See It to Be It: Higher Education Industry

See It to Be It: Higher Education Industry

By Amy C. Waninger

About the series: See It to Be It is an interview series highlighting professional role models in a variety of industries. The goal of this series to draw attention to the vast array of possibilities available to emerging and aspiring professionals, with particular attention paid to support systems available for people of color within the industry

This interview features Dr. Jose Rodriguez, who goes by “Dr. J.” Dr. J is a professor of communications at Long Beach State University in Long Beach, California. You can learn more about him at www.joserodriguez.solutions

LC:     Can you tell me a little bit about how you got involved in academia / higher education and what about it appealed to you?

DrJ:    I got into it because I know the, the pretty typical story that you have going to college, you know, your family tells you that that's the thing to do and at least in my family, you have to either be a doctor or lawyer or some other profession of that ilk. And I thought, well, I don't want to be a lawyer. I don't want to be a doctor, so I'm going to be an engineer. I started out as an engineering major and I just got tired of doing math, if I can be perfectly frank. By the time I finished a third semester of calculus, I was done. And so I took this general education class in communication, and we were studying small group communication. We would get together in groups and discuss topics and share ideas. I thought that was revolutionary, because up until that point I really didn't have experience with communication in the classroom.

I just fell in love with it. I thought, “Wow, this is really cool. I think that this might be my thing.” And the next semester, I switched my major to Communications Studies. I started working with one of my favorite professors, who became a mentor and one thing just led to another. So it wasn't like I had this grand vision of, “Gosh, yes, I wanted to be a professor since I was four years old.” That wasn't me. I didn't know what I wanted to do. I didn't know what I wanted to be when I grew up. It was quite confusing and I just stumbled onto what I do. I developed a nice relationship with some colleagues at the university. I got into a good master's program and then just created a trajectory really through networking.

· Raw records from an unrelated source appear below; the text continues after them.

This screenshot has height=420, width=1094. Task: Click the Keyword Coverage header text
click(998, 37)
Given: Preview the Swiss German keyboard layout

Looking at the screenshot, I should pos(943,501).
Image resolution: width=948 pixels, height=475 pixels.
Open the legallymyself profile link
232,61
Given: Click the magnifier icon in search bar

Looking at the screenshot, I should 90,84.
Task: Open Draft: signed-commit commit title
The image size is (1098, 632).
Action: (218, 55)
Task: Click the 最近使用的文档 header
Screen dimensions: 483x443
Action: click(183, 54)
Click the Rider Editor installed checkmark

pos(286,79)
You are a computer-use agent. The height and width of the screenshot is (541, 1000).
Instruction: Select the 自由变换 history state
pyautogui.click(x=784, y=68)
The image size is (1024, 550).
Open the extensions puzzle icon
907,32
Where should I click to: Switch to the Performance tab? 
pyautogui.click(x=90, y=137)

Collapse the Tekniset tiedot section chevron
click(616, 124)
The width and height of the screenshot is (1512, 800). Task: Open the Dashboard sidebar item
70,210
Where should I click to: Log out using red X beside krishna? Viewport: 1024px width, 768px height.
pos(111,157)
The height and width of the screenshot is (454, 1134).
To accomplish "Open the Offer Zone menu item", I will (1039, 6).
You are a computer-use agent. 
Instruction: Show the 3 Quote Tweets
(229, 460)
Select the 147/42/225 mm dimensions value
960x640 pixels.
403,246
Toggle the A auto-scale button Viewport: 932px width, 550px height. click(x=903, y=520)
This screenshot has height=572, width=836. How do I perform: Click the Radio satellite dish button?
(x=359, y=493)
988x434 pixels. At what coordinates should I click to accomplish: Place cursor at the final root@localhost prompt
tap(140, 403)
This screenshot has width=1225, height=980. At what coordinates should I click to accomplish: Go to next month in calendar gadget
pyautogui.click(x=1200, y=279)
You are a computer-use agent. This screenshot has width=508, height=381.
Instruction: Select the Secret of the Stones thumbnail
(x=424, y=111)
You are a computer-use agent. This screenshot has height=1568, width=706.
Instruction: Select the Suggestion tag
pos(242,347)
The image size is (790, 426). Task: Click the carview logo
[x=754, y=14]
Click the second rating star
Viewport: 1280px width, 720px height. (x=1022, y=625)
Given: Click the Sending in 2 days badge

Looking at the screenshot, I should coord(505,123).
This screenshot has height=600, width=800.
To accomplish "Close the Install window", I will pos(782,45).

LC:    What has been the biggest surprise to you about being a professor that you didn’t realize before you “arrived”?

DrJ:    The thing that surprised me the most was the variety of activities that one needs to perform as a college faculty member. I got into teaching because I like to teach, and I like the interaction with students. I like being in the classroom. I like getting into discussions. I like lecturing. I like having that experience where you share a concept or an idea and it makes sense to somebody. They get it, their eyes light up and all of a sudden they are impacted in some positive ways. I really liked that, and I thought that that was the majority of the show, but know that that's not the majority. In fact, that's just one third.

There's this whole thing about publishing and being on committees with service obligations. I've found that to be surprising and extremely time consuming. And not that it's bad, it's not typically my thing. I think in most areas of academia, people have their strengths or their weaknesses or their preferences and my preference is on the teaching side of things. Service and academic publishing are great and I've done some of that, but that isn't really where my passion lies.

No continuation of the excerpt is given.